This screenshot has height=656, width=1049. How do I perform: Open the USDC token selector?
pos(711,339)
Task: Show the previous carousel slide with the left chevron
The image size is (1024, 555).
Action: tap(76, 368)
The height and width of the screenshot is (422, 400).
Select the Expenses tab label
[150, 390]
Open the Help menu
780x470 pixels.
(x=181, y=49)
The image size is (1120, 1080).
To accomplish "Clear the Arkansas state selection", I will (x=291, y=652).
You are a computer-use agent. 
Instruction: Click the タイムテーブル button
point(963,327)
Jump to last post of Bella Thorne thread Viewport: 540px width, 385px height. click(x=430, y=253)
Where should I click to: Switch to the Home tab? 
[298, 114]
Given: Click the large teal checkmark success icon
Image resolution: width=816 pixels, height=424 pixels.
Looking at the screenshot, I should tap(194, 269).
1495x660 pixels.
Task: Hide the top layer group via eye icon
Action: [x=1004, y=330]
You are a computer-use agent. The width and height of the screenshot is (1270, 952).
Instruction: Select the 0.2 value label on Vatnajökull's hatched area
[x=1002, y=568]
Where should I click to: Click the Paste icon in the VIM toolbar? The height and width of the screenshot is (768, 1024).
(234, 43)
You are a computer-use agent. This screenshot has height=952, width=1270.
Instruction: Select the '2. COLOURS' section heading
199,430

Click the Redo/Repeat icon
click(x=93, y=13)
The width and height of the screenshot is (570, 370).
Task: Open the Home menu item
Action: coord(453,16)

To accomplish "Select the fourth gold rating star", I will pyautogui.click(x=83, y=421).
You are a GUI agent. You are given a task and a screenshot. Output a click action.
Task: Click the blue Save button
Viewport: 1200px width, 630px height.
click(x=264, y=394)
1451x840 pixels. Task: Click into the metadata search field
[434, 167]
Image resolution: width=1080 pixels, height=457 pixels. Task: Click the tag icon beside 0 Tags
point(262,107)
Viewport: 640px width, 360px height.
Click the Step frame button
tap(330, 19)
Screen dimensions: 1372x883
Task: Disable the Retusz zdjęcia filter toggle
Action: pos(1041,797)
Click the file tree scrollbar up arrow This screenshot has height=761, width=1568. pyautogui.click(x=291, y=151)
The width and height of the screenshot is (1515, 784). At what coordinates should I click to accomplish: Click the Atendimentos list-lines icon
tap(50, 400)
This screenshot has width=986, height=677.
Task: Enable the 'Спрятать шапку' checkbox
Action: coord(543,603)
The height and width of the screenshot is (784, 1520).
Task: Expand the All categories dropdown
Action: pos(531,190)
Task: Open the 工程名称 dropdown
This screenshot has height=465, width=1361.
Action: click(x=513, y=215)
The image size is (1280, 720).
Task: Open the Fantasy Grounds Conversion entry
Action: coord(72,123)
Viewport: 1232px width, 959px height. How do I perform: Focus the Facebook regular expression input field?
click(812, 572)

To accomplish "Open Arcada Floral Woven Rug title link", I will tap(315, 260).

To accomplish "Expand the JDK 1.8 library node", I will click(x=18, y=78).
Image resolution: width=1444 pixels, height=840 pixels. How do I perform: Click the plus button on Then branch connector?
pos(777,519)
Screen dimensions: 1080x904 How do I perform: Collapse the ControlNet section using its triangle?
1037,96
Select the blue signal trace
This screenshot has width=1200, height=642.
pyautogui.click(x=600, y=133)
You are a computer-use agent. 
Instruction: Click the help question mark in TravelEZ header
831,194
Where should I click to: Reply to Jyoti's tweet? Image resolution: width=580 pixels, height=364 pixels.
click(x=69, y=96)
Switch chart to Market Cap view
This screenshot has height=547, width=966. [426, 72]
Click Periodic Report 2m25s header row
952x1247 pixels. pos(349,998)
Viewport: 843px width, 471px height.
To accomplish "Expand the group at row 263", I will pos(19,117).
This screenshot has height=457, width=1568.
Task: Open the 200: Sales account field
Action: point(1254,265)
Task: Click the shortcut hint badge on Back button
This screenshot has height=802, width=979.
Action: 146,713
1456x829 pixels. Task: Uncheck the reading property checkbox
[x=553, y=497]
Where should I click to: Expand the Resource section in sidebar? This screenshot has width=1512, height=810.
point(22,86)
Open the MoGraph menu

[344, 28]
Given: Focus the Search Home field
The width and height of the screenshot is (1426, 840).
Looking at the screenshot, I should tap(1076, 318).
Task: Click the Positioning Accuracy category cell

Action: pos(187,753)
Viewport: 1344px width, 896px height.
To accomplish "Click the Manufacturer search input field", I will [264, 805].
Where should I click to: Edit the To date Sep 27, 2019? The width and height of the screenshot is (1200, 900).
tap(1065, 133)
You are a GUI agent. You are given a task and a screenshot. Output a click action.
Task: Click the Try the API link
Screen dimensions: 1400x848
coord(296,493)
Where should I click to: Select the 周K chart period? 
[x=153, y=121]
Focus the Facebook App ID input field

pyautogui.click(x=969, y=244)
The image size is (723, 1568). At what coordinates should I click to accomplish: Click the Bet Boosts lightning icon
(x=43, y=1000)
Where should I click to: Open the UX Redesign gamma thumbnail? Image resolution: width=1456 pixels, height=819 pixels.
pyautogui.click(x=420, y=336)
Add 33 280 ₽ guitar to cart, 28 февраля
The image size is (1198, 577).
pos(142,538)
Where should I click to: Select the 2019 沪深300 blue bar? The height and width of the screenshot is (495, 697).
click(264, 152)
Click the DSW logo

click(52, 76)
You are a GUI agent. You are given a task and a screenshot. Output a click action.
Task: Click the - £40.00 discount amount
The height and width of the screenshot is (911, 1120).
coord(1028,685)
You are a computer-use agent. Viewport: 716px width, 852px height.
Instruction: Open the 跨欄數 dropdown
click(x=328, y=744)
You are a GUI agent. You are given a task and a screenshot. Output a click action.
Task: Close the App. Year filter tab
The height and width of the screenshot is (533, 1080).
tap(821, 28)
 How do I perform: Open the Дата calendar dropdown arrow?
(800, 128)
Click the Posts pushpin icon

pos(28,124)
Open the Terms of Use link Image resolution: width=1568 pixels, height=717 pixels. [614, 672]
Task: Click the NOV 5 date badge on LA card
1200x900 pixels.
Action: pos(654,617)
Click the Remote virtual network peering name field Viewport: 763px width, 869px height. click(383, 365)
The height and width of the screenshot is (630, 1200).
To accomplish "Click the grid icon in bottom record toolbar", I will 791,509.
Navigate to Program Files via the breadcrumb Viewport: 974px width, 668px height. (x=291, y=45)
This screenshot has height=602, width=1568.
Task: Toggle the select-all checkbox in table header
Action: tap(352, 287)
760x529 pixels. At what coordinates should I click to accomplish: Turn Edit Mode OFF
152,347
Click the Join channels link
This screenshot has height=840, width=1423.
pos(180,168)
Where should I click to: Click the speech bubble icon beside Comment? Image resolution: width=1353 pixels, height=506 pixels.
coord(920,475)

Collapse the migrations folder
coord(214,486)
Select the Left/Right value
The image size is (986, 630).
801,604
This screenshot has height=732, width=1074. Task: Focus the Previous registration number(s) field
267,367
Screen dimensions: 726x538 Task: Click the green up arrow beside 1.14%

Task requirements
Extract each line above that contains the string "checkbox". Matching is case-sensitive.

Written solution
Task: Enable the 'Спрятать шапку' checkbox
1456x829 pixels. Task: Uncheck the reading property checkbox
Task: Toggle the select-all checkbox in table header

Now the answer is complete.